Os que a ela se dedicam, principalmente nos regimes republicanos, para se manterem como profissionais, agarrados sempre ao poder - a meu ver, um parlamentar só poderia se eleger para duas sessões legislativas - necessitam de muito dinheiro a fim de alimentar suas rasteiras campanhas eleitorais. Existem esquemas - que o cineasta José Padilha, um  ex-comunista, depois que foi viver em Los Angeles, agora denomina de mecanismos -, de dentro e de fora do governo, como o da Odebrecht, a seduzi-los, a toda hora, para que promovam isso ou aquilo, mas nada para o bem comum. 
Nos regimes monárquicos, o rei exerce o poder moderador para não deixar que essa distorção aconteça, causando prejuízo ao povo, que, nas repúblicas, fica a ver navios, num salve-se quem puder. Em vista disso, nos regimes monárquicos, como na Inglaterra,  um juiz anda de metrô, um parlamentar jamais tem a mordomia dos parlamentares das repúblicas.

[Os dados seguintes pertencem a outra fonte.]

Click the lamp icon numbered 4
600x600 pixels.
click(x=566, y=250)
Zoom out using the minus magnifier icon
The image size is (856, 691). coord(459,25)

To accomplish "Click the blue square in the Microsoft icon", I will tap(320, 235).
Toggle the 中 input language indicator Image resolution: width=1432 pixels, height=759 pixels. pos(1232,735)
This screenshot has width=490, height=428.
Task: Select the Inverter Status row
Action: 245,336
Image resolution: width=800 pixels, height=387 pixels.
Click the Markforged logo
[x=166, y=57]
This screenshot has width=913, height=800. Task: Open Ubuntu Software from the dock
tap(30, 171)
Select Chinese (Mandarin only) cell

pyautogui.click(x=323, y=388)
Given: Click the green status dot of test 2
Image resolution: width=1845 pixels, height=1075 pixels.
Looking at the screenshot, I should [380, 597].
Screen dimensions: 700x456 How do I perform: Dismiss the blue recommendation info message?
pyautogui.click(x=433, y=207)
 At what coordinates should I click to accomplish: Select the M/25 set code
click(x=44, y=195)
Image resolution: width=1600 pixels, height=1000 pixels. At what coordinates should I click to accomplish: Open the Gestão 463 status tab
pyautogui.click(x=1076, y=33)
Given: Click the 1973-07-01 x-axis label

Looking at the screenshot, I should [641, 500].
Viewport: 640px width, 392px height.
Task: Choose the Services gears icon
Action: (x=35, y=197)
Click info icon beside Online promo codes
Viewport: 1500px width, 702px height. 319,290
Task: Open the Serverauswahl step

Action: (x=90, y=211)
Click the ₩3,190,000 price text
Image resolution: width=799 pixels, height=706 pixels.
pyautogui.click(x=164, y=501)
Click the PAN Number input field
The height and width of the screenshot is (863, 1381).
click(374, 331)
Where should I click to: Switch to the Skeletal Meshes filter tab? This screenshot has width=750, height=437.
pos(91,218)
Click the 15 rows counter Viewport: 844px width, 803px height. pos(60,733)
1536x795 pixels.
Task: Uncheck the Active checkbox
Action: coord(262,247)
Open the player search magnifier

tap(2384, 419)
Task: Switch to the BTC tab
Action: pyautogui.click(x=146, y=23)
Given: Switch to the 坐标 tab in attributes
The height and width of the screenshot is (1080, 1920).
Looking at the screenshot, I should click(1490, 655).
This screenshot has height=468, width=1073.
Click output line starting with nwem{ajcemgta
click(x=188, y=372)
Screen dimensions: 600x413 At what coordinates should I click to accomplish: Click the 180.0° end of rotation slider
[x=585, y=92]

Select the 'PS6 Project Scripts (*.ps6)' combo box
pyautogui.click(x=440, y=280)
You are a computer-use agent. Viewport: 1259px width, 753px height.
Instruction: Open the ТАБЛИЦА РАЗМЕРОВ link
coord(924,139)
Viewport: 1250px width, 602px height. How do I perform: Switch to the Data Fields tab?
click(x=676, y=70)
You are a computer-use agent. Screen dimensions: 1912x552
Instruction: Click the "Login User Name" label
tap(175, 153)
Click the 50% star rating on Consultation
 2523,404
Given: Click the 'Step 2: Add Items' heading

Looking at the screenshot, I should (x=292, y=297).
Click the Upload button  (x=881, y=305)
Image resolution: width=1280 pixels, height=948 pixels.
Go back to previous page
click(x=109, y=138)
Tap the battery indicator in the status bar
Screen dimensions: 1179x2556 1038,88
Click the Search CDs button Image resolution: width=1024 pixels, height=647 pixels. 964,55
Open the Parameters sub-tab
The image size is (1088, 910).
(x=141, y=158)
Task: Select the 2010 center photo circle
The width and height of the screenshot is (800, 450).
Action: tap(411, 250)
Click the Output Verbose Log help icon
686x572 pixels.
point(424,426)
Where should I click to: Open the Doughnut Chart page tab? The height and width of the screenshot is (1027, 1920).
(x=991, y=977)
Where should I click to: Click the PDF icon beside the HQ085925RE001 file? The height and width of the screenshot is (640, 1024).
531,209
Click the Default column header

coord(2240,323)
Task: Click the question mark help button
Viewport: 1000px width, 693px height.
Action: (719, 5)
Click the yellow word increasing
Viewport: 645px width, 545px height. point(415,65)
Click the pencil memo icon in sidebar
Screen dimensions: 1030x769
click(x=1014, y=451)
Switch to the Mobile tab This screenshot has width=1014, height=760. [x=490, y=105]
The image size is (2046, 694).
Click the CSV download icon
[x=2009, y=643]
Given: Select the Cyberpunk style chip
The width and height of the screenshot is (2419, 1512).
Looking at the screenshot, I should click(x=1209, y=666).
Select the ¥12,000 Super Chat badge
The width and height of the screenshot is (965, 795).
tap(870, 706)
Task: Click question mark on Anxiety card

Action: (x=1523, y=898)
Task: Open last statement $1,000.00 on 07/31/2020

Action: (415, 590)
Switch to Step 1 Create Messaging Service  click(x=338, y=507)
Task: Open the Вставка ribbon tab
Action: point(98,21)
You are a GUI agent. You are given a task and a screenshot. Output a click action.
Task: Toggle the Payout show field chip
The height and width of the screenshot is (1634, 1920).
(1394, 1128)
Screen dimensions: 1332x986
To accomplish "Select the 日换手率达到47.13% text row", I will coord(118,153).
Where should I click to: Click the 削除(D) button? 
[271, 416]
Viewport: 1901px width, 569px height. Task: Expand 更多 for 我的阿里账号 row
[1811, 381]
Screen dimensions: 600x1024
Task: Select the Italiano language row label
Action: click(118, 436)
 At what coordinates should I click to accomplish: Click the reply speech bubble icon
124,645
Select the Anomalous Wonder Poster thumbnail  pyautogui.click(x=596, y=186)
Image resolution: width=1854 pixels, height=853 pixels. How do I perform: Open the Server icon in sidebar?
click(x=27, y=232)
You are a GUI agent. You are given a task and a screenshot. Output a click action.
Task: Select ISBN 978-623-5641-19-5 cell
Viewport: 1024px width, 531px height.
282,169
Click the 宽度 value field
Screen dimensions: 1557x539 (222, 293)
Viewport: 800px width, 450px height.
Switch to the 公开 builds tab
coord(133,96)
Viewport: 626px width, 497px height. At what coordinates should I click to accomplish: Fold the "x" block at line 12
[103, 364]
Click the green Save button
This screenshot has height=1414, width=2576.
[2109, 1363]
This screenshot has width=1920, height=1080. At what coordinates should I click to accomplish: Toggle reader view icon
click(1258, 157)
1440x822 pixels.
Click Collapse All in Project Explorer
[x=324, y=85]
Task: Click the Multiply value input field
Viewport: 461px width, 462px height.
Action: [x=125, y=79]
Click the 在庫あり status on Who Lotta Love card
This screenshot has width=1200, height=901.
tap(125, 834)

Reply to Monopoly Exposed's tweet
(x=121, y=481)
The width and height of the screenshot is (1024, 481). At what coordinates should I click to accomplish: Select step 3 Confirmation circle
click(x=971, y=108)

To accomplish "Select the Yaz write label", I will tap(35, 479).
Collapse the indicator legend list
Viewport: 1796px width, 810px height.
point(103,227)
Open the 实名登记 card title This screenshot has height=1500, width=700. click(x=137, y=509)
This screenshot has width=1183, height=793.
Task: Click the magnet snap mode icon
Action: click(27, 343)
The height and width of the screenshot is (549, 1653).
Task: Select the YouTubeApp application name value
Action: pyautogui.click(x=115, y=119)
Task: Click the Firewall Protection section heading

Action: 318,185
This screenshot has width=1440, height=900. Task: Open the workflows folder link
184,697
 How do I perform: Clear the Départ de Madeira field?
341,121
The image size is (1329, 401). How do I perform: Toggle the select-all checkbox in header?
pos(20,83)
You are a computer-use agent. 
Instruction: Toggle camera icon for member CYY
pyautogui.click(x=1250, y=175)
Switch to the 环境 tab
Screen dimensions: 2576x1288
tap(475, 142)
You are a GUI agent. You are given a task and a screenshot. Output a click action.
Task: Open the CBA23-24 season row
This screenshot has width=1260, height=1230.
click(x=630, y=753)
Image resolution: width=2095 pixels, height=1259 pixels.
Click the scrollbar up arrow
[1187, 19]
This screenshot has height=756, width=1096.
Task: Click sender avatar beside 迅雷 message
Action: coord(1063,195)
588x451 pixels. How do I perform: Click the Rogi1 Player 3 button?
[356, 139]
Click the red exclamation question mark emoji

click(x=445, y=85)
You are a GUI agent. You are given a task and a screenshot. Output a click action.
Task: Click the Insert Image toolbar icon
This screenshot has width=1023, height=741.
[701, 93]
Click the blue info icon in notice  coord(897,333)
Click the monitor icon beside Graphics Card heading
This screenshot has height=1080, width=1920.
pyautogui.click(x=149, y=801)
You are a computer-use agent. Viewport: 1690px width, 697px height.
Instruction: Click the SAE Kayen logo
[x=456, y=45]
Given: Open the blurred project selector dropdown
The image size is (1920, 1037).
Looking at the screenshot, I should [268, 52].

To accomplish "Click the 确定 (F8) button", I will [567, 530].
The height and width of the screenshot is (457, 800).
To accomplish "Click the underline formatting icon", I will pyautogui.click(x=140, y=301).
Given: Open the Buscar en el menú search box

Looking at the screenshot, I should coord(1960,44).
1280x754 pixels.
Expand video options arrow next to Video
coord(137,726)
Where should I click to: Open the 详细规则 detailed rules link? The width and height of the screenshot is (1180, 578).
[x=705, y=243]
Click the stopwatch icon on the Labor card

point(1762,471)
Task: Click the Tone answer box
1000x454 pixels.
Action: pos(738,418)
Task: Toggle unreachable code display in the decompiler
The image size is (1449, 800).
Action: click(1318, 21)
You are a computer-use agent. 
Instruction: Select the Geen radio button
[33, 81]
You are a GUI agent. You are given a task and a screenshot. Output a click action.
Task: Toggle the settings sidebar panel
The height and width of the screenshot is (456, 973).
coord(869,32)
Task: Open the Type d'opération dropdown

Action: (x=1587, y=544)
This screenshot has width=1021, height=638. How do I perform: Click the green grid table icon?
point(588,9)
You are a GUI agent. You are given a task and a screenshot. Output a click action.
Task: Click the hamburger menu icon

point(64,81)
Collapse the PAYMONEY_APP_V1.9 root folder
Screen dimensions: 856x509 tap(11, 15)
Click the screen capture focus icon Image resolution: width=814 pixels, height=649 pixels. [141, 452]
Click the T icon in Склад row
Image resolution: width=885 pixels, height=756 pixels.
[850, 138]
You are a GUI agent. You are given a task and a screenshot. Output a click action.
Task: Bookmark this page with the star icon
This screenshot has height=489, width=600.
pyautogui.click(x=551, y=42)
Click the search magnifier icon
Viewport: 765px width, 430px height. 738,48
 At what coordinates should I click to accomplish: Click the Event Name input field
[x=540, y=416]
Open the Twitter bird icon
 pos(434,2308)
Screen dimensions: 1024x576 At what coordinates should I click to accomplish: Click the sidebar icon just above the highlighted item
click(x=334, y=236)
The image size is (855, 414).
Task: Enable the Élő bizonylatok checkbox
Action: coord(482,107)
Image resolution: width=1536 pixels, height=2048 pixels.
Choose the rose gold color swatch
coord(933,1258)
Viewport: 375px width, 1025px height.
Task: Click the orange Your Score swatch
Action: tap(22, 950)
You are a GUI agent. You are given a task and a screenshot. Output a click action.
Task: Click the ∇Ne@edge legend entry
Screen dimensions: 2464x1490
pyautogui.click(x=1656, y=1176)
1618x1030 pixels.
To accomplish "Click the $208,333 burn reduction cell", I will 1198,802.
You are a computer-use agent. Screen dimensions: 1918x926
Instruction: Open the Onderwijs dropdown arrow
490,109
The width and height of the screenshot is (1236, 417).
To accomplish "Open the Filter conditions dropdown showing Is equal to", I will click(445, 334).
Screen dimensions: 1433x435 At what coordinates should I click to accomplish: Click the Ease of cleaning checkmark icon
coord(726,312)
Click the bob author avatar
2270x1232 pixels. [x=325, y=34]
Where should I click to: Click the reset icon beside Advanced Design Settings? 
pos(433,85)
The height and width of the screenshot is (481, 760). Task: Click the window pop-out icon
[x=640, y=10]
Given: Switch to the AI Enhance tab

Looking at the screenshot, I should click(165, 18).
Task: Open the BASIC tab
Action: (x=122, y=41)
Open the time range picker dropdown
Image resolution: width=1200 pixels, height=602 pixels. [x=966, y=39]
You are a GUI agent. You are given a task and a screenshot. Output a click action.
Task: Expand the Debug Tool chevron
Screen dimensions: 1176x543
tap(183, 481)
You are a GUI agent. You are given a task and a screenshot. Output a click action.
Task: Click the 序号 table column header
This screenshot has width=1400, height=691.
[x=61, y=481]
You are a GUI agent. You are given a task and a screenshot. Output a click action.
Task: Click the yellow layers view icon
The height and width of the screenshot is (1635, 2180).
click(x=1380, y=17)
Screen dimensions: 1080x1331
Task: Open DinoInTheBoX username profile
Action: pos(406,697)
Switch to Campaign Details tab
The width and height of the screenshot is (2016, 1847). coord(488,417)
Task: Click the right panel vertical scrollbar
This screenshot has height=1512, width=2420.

Não falta razão, portanto, para que as nações mais felizes e inovadoras do mundo - como a holandesa, a dinamarquesa - sejam as que vivem sob regime monárquico. Nesses países, sim, a palavra "política" tem a dignidade, que o legado cultural greco-romano lhe outorgou, reclamado pela articulista.. Agora, leiam o artigo da Theresa Catharina, RESGATAR  A HONRA DE UMA PALAVRA.
Reynaldo Domingos Ferreira
 

 

Jornalismo com ética e solidariedade.